(HealthDay News) — Clinical interventions should be implemented to help cancer survivors make lifestyle behavior changes, according to research published online Feb. 13 in CA: A Cancer Journal for Clinicians.
Wendy Demark-Wahnefried, Ph.D., R.D., from the University of Alabama at Birmingham, and colleagues reviewed current diet and physical activity guidelines for cancer survivors and the evidence supporting these recommendations.
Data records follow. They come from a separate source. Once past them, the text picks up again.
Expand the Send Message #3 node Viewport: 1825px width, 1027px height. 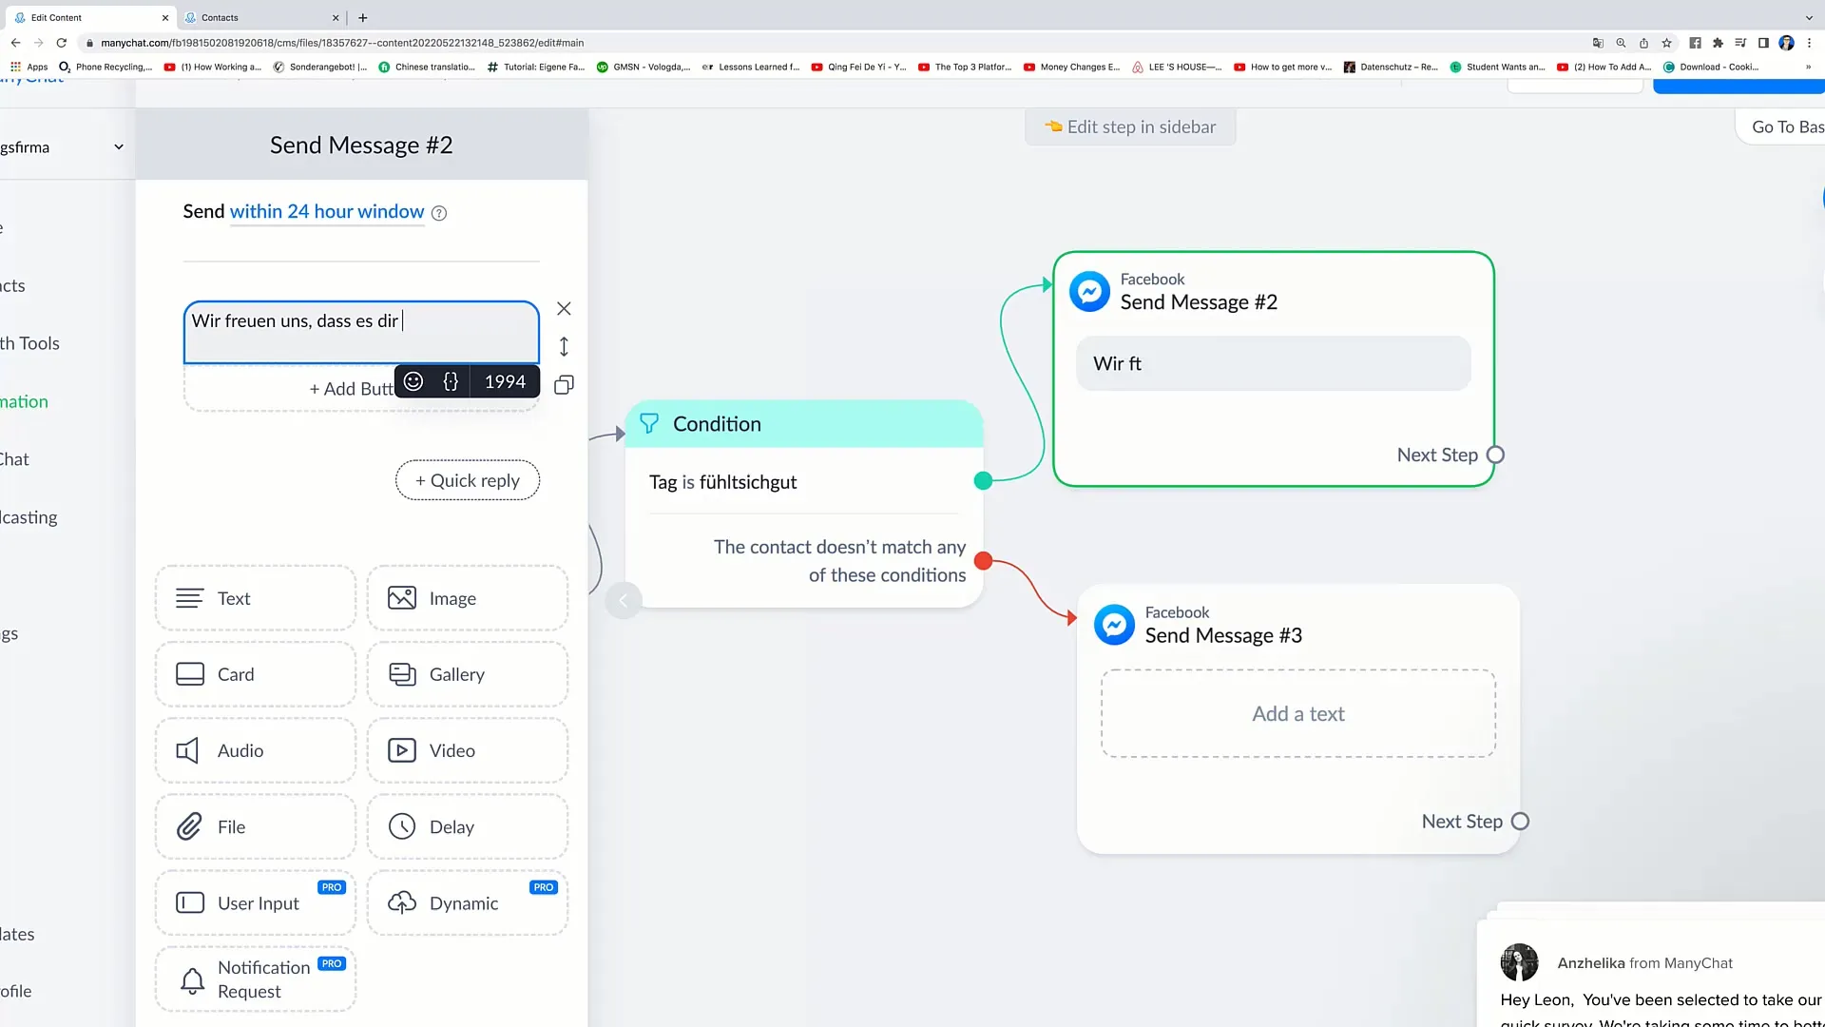tap(1224, 634)
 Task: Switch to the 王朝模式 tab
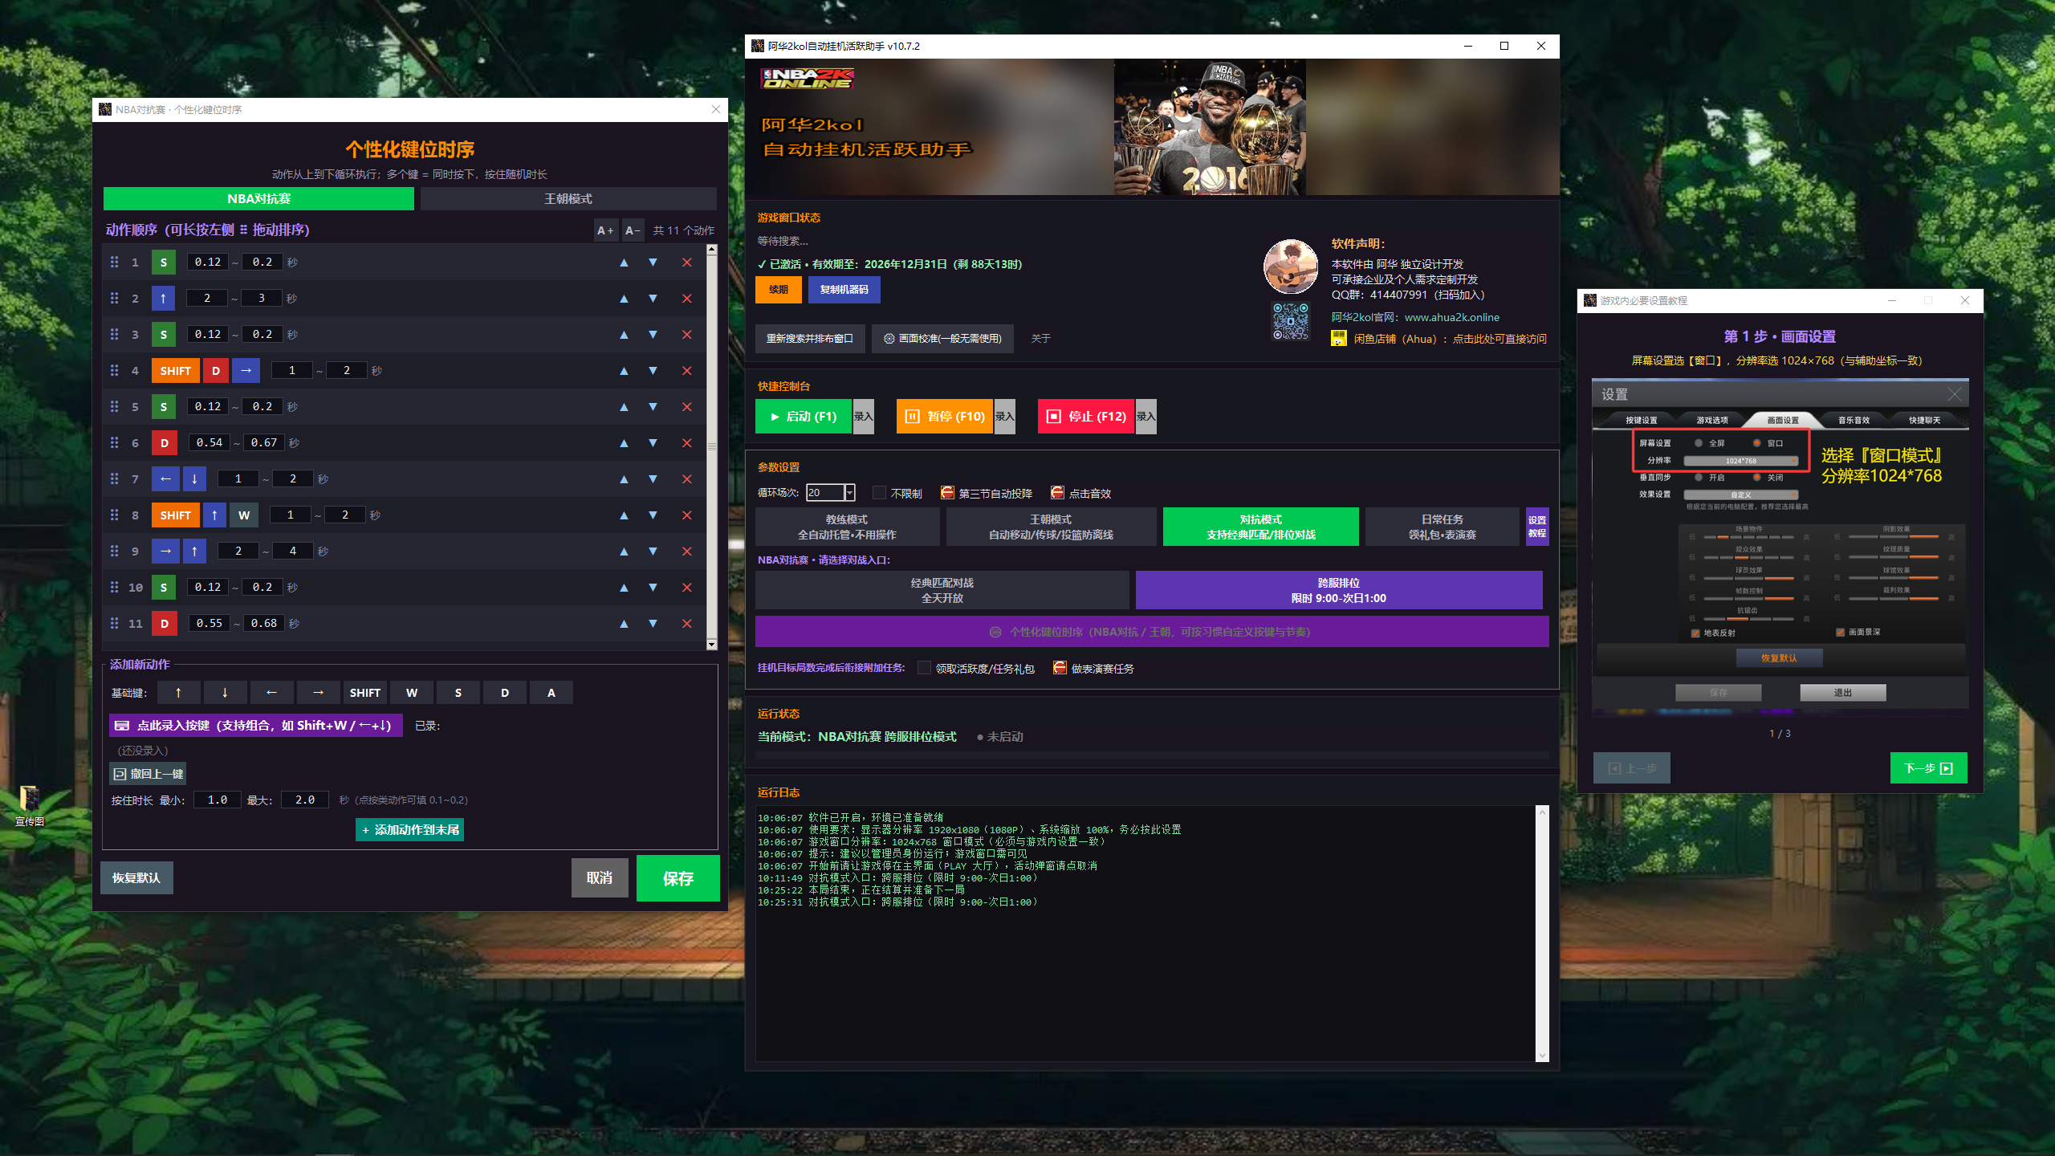click(x=568, y=199)

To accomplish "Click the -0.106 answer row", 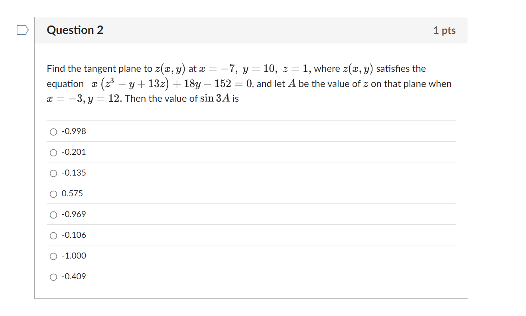I will pos(239,235).
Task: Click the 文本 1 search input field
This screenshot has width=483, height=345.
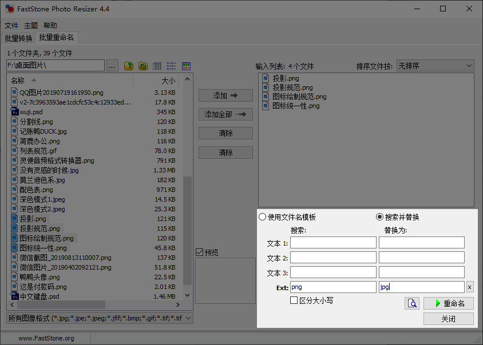Action: pos(333,243)
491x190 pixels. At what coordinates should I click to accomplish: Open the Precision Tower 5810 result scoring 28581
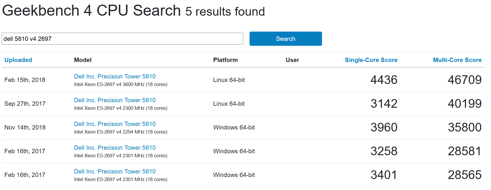(x=115, y=148)
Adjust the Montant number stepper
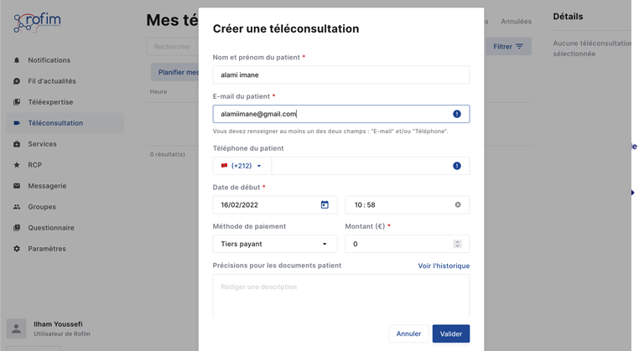 click(x=457, y=244)
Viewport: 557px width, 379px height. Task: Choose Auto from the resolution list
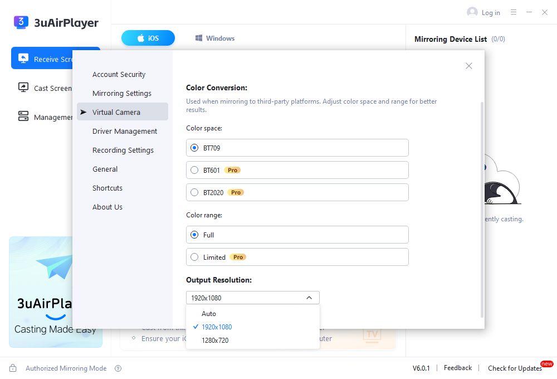click(209, 314)
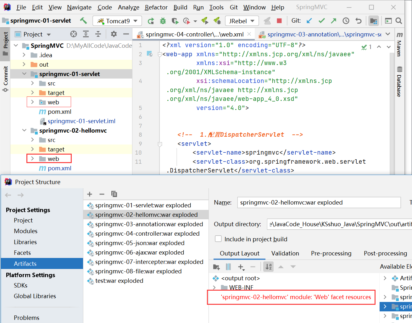Toggle sort elements alphabetically in Output Layout
The image size is (412, 323).
click(269, 267)
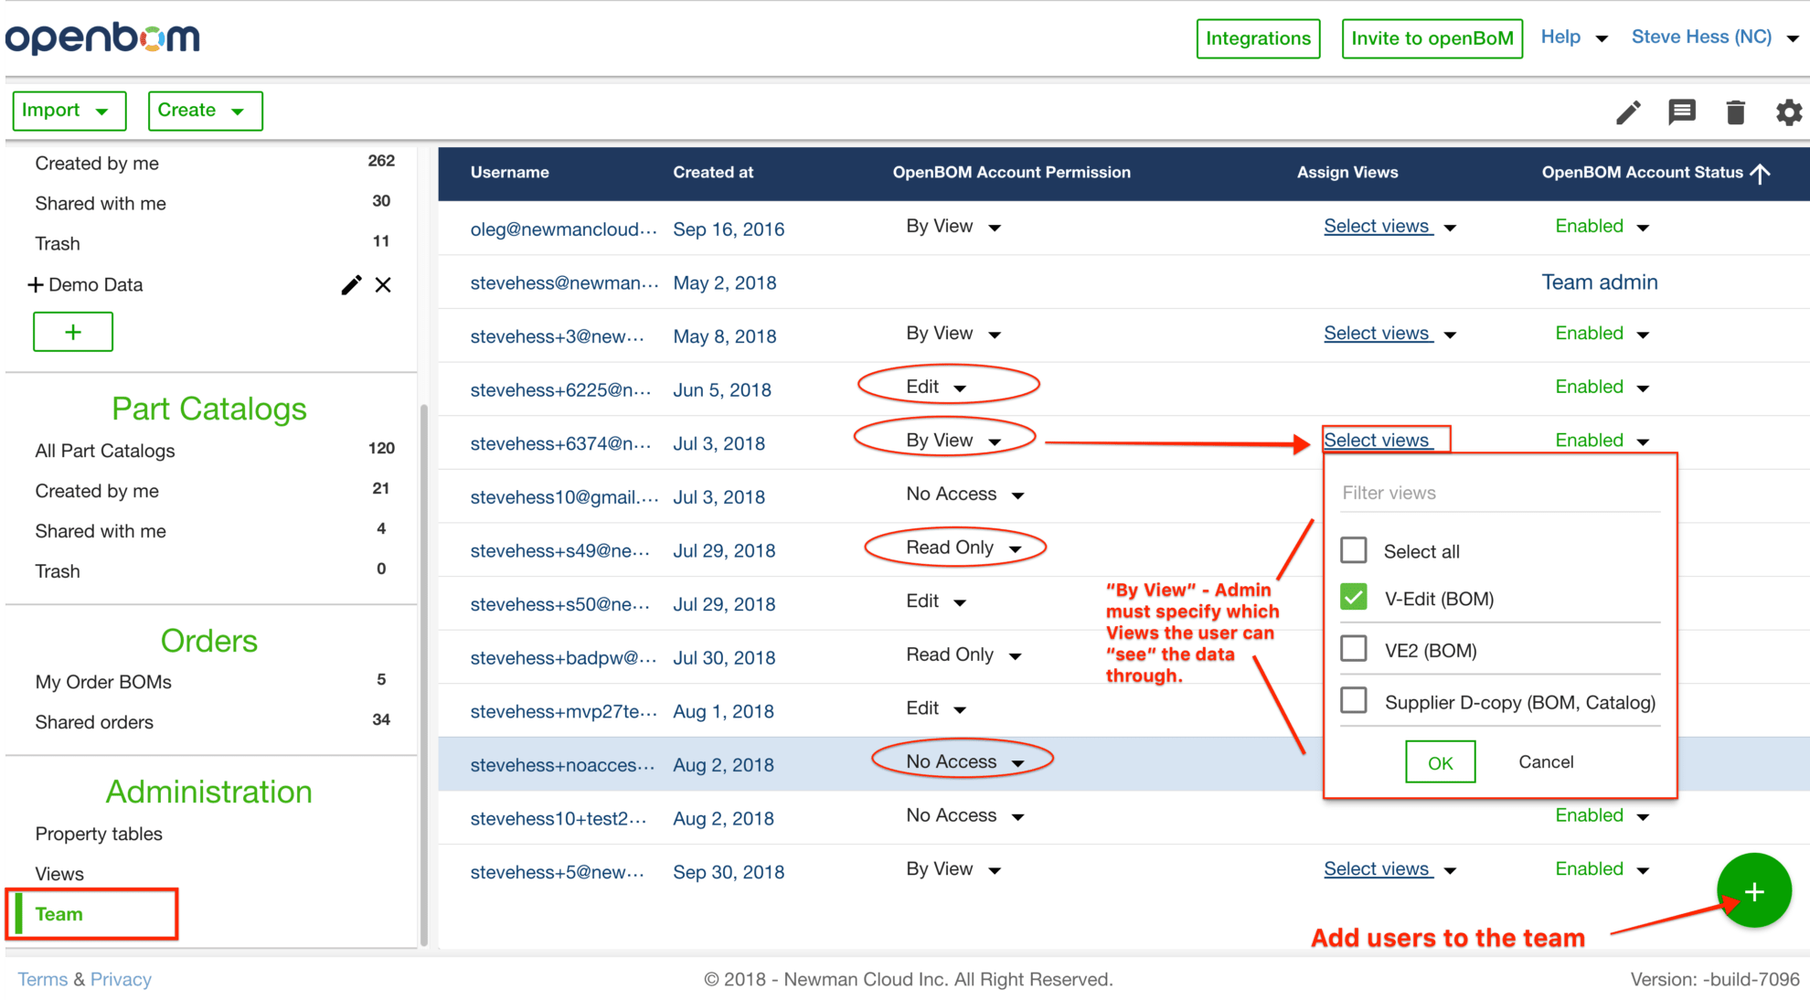The height and width of the screenshot is (1000, 1810).
Task: Click the plus icon below Demo Data
Action: [x=72, y=331]
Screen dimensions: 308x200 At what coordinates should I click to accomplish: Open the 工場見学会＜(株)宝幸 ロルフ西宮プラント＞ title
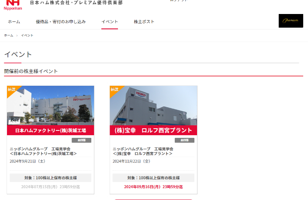coord(143,151)
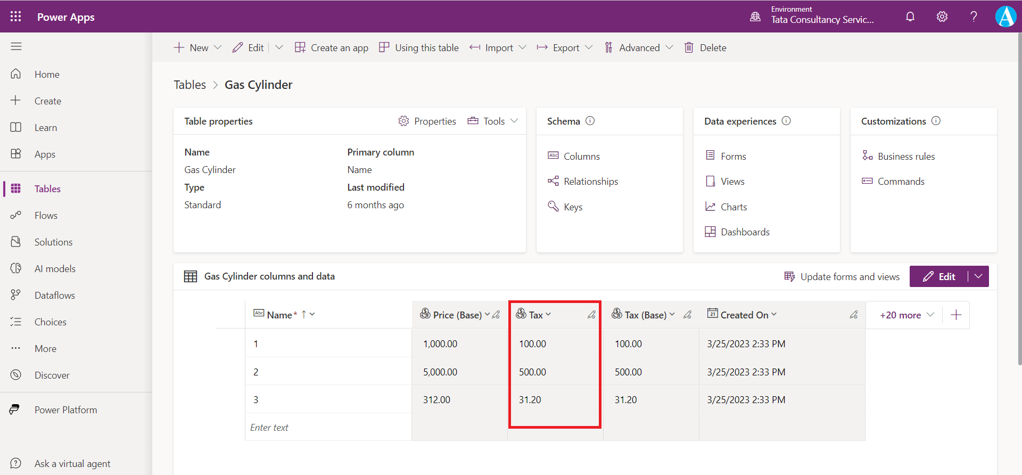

The authors note that the Institute of Medicine endorses the importance of weight management, physical activity, and a healthful diet as components of cancer care and survivorship care. As part of survivorship care, oncologists and oncology care teams should provide advice on lifestyle change. Healthful lifestyle changes include integration of weight management between oncology and primary care providers, receipt of specialized care to improve lifestyle behaviors, nutrition counseling, exercise training, and provision of other resources for the oncology care community and cancer survivors. Future research should further define the benefits of lifestyle changes in cancer survivors, and determine the most efficacious interventions and the populations that are most likely to benefit.
“As evidence supporting the role of lifestyle change in cancer populations continues to grow, infrastructure to support these programs and coverage for these services is needed to ensure that cancer patients are able to optimize cancer-specific and overall outcomes in the years after cancer diagnosis,” the authors write.